» **TASK TO COMPLETE**: Write the listing out again word for word, skipping each picture.
START DATA
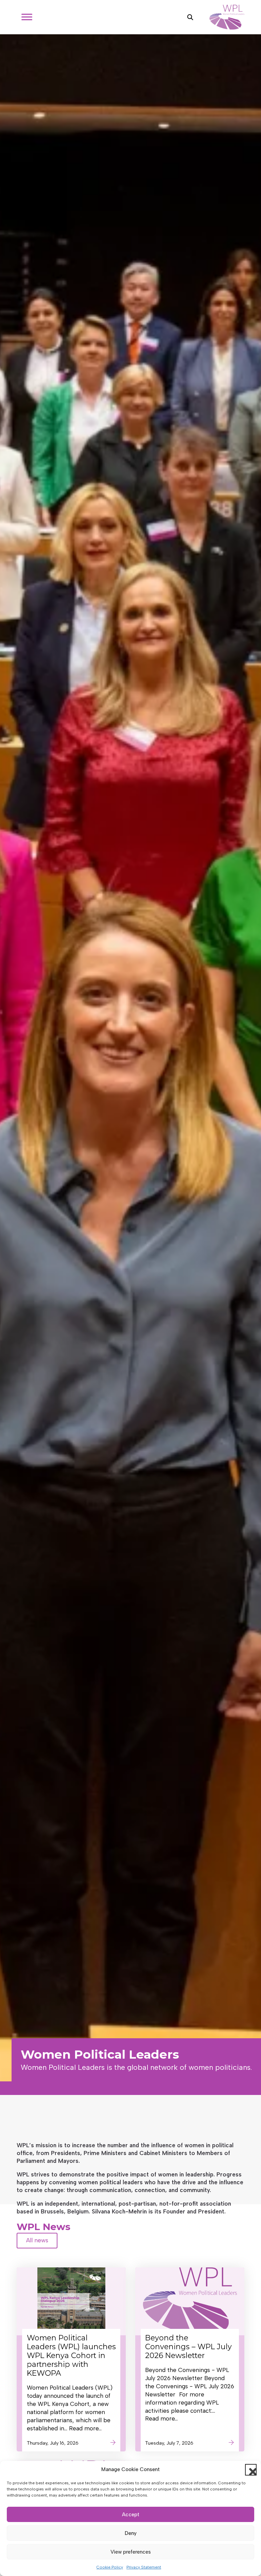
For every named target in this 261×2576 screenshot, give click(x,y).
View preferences (130, 2552)
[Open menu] (27, 17)
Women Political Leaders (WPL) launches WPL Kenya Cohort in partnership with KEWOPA (71, 2355)
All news (37, 2240)
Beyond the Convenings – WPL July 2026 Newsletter (188, 2346)
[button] (250, 2469)
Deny (131, 2533)
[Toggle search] (190, 17)
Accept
END DATA
» **ANSWER**:
For every named target in this 261×2576 screenshot, give click(x,y).
View preferences (130, 2552)
[Open menu] (27, 17)
Women Political Leaders (WPL) launches WPL Kenya Cohort in partnership with KEWOPA (71, 2355)
All news (37, 2240)
Beyond the Convenings – WPL July 2026 Newsletter (188, 2346)
[button] (250, 2469)
Deny (131, 2533)
[Toggle search] (190, 17)
Accept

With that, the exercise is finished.